How I chose the fridge & freezer and how it’s going.
Refrigeration (Fridge, freezer, CoolDrawer)
When I met Fisher & Paykel team through my pals at Novita PR, I learned their ethos is about helping people create personal cook spaces — no one size fits all. And that happens through lots of mix-and-match options — cooling and freezer columns and their iconic CoolDrawers (touted recently by Martyn Lawrence Bullard in the NY Times). I mean, it has cool in the name, how was I not going to try one of these?!
Aesthetics. Max Humphrey and a few Instagram friends insisted that F&P has the best handles — something that matters to design people, and me too.
Flexibility. I wanted a lot of produce bins (check!) and more freezer visibility as we are in a love affair with our milkman (yes!) and have an embarrassing array of frozen treats along with dumplings, and pre-made meals (this Ottolenghi lentil soup is now ready at all times).
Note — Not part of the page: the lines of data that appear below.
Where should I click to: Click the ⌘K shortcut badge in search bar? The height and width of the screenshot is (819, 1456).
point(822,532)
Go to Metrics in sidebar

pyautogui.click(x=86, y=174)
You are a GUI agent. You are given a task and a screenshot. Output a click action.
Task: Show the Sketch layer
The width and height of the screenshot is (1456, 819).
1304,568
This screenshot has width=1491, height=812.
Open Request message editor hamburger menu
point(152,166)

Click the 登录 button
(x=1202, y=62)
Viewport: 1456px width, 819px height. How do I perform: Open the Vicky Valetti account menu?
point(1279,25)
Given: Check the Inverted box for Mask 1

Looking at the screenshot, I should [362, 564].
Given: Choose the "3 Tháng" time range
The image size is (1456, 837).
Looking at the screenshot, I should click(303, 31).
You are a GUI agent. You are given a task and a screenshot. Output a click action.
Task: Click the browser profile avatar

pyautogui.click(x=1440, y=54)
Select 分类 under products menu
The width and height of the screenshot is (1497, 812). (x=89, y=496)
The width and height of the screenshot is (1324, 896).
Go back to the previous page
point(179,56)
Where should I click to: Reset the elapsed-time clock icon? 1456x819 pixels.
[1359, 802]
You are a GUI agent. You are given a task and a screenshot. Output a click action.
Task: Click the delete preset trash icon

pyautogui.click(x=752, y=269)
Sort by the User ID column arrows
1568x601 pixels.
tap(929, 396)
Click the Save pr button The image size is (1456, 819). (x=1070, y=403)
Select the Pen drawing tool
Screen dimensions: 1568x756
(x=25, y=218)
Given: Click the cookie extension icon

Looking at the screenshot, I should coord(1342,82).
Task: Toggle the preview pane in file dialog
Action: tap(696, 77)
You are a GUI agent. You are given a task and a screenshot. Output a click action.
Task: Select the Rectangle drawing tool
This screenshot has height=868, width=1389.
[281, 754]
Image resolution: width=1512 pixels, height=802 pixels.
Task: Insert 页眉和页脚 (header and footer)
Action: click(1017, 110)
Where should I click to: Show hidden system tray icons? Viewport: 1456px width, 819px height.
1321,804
Re: hosting, the CoolDrawer is the ultimate party machine. The other night it held 6 standing bottles of champagne and another half-dozen laying down it is wasn’t at capacity. In peak farmers market season I’ll warm up the temp a few degrees and pack it with produce. Have you ever had one of those CSA’s that give you four heads of kale at once? This — and this salad — is the solution.
Functions. Firstly, specifically filtered water on the inside. I wasn’t sure if we were going paneled or not, but, I knew I preferred to not see the water spigot. Also: ice maker, duh. Secondly, the option to chill produce at a slightly warmer temp than you would milk. Both the lower fridge cabinets and CoolDrawer offer a 54F pantry option that’s awesome for more foods than you’d expect. Nuts, baked goods, and lots of fruits & veg for which the counter can expedite spoiling, but the fridge can compromise flavour and texture. (Think: Avocado, tomatoes, citrus, cucumbers, basil and eggplant).
Here, I was open ideas. Fisher & Paykel is the dish-drawer pioneer and, well, I’m an Aquarius and I like trying new things, so, here we are: Dish-drawer people now!
Biggest plus: In the same size or less than a conventional dishwasher, we have two stacked drawers, which means we can load the little guy midday and keep the biggie until after dinner. The staggered times also means there’s always a place for dirty dishes that’s NOT the sink.
Learning curve: By folding down or removing the tines there are beaucoup ways to configure the drawers themselves — but it does require a little thinking. Sometimes I ask my myself: do we just use so many more bowls than most families? But after a little configuring, I’ve got a bowl-friendly drawer. I’ve been super-happy with the performance so far.